Eventually the Allies abandoned Rabaul as an objec­tive. They cut off and by­passed Japanese strong­holds to attack more lightly defended islands. The crite­rion became not how many Japa­nese troops and arma­ments they could defeat or destroy, but how to obtain islands to use as aerial launching pads en route north to Japan with the least risk of casual­ties. That said, seizing Japa­nese-held islands in a series of amphib­i­ous assaults was rendered costly by the fana­tical determi­nation of the Japa­nese defenders. In the Marines’ campaign to capture Tarawa Atoll in the Central Pacific Gilbert Islands (Novem­ber 20–23, 1943), out of a modest-size garri­son of 3,000 enemy troops, 1,000 con­struc­tion workers, and 1,200 Korean forced laborers, just 17 Japa­nese (one officer and 16 enlisted men) and 129 Koreans survived the battle. Adm. Chester Nimitz, comman­der in chief of the North, Central, and South Pacific theater areas, acknow­ledged the stra­te­gic impor­tance of the U.S. victory at Tarawa. “The capture of Tarawa,” he stated, “knocked down the front door to the Japanese defenses in the Central Pacific.”

Battle of Tarawa in the Gilbert Islands, November 20–23, 1943

Pacific Theater Areas, August 1942

Above: Pacific Theater Command Areas, August 1942. Clock­wise from top: Cen­tral Paci­fic and South Paci­fic (under Adm. Chester Nimitz), and South­west Paci­fic (under Gen. Douglas Mac­Arthur). Tarawa Atoll’s Betio Is­land—an is­land half the size of New York’s Cen­tral Park—and the Gil­bert Is­lands straddle the dashed lines dividing the Central Pacific and South Pacific areas.
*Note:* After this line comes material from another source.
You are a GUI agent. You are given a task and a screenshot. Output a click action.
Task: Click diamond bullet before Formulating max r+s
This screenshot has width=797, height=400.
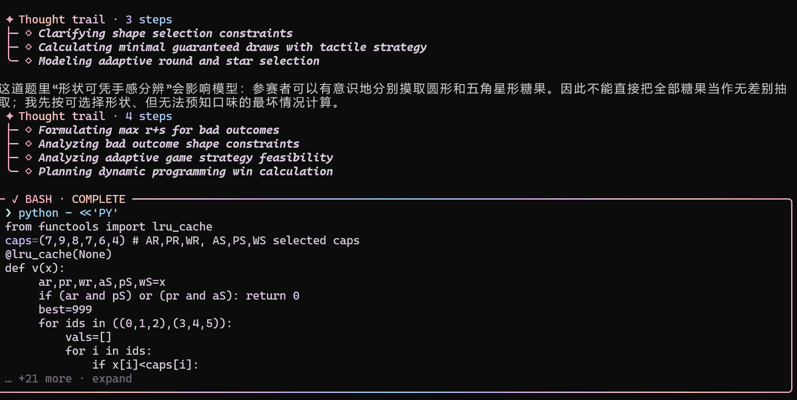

Marines on Tarawa, November 1943Marine with flamethrower, Tarawa, 1943

Left: Marines seek cover among their dead and wounded behind the sea wall on Red Beach 3, Tarawa, Gilbert Islands in the South Pacific, November 1943. The Battle of Tarawa was the first American offensive in this critical Pacific region, and it was also the first time in the war that the U.S. faced serious Japanese opposition to an amphibious landing.

Right: A Marine from 1st Marine Division uses a flamethrower to clear a path through what was once a thick jungle on Tarawa, 1943.

Two Japanese Marines who committed suicide, Tarawa, November 1943Japanese POWs, Tarawa, 1943

Left: Two Japanese Imperial Marines who com­mitted sui­cide by shooting them­selves rather than sur­ren­der to U.S. Marines, Tarawa, 1943. At Tarawa Amer­i­cans faced one of the best, most con­cen­tra­ted Japa­nese defenses en­coun­tered in the Paci­fic War. The is­land’s 4,500 Japa­nese defenders were well supplied and well pre­pared, and they fought al­most to the last man, exacting a heavy toll on U.S. Marines (1,009 killed and 2,101 wounded) and sailors (687 killed). Nearly all of the casualties occurred in the first 76 hours.

Right: Marines guard Japanese POWs dressed in rags on a Tarawa beach, November 1943.